#### [The request]
Please repeat all of the data below word for word, leaving the pictures out of your answer.

Entries for locating text and elements:
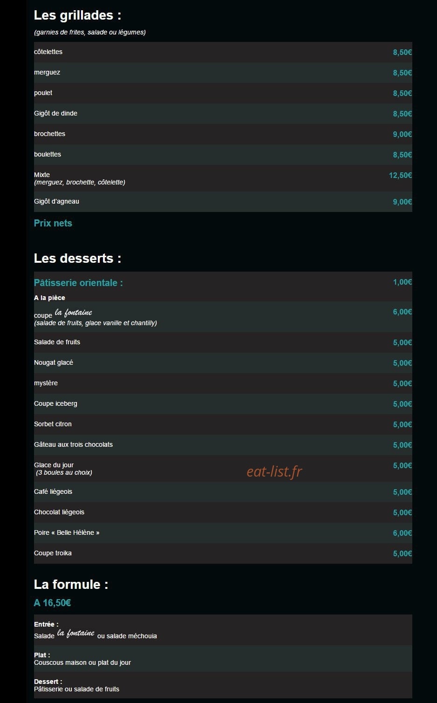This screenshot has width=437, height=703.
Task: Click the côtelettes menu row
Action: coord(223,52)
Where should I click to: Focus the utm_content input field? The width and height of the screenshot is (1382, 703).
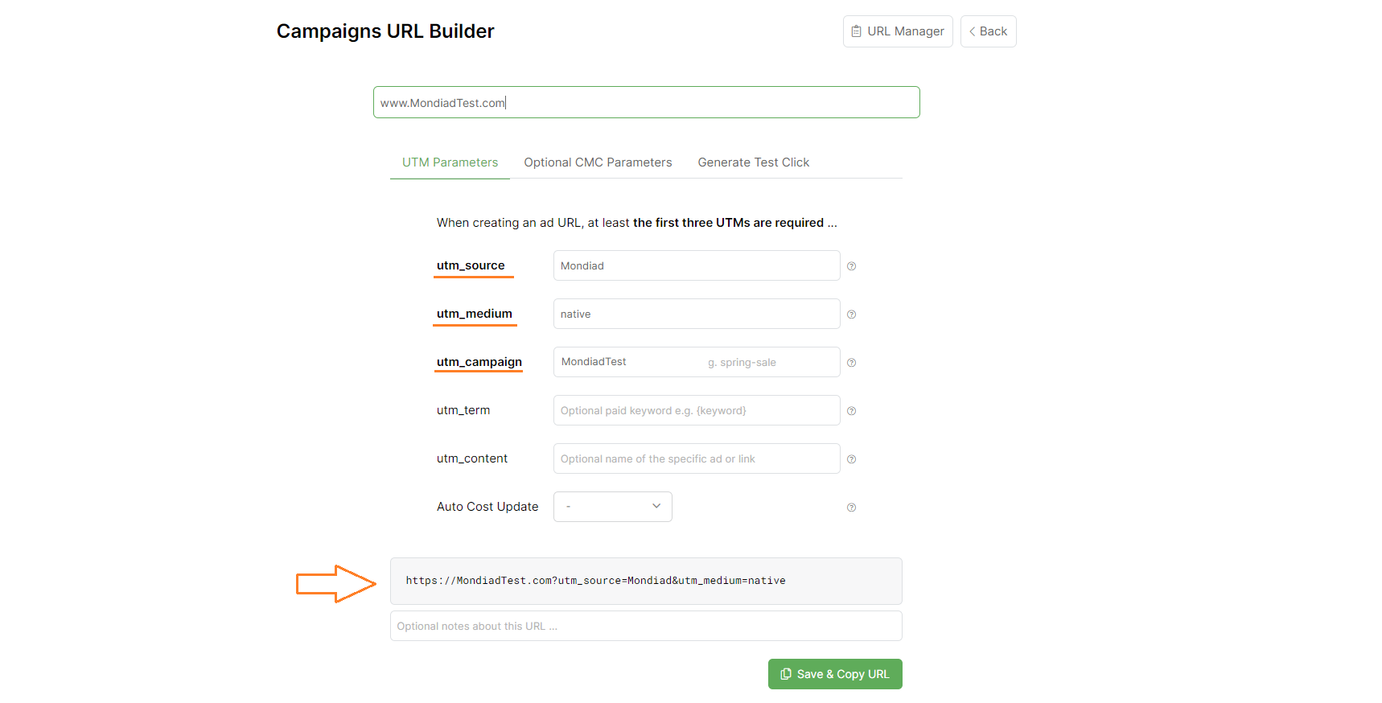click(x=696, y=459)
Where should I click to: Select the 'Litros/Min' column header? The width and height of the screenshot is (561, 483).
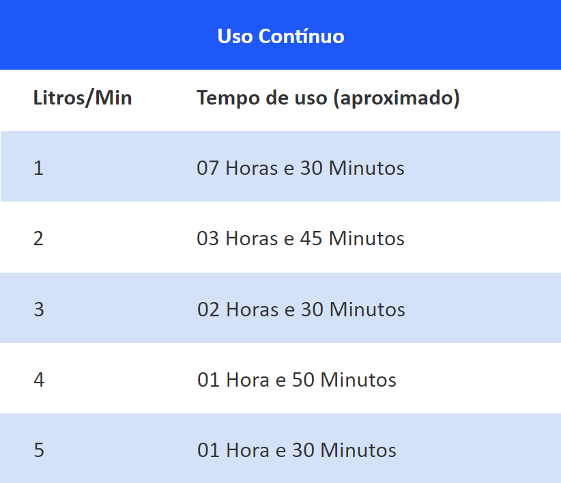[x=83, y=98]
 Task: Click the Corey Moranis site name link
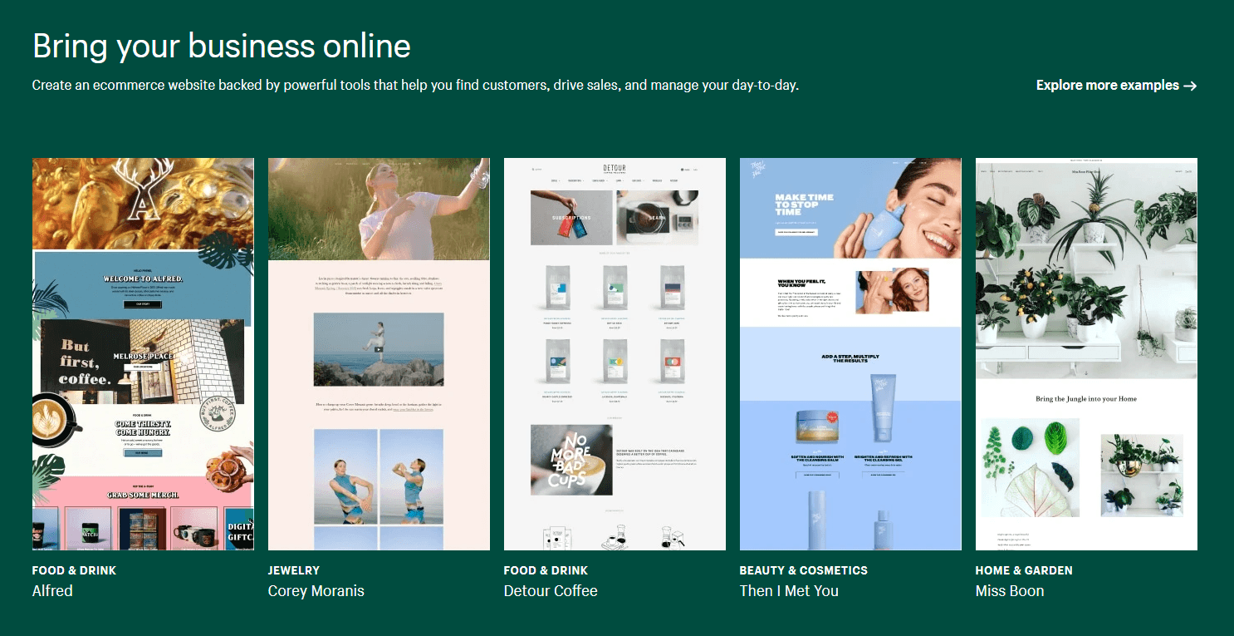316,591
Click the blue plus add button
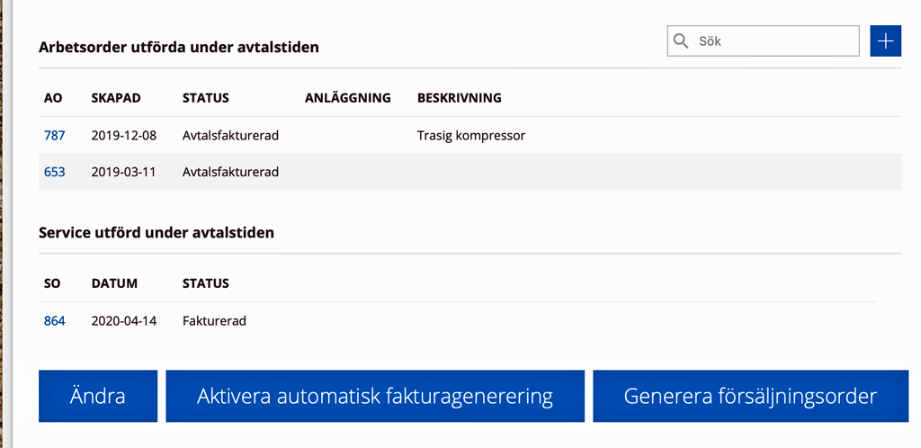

#### [Written answer]
This screenshot has width=437, height=703.
Task: Click the côtelettes menu row
Action: coord(223,52)
Where should I click to: Focus the utm_content input field? The width and height of the screenshot is (1382, 703).
click(x=696, y=459)
Where should I click to: Select the 'Litros/Min' column header? The width and height of the screenshot is (561, 483).
[x=83, y=98]
 Task: Click the Corey Moranis site name link
316,591
Click the blue plus add button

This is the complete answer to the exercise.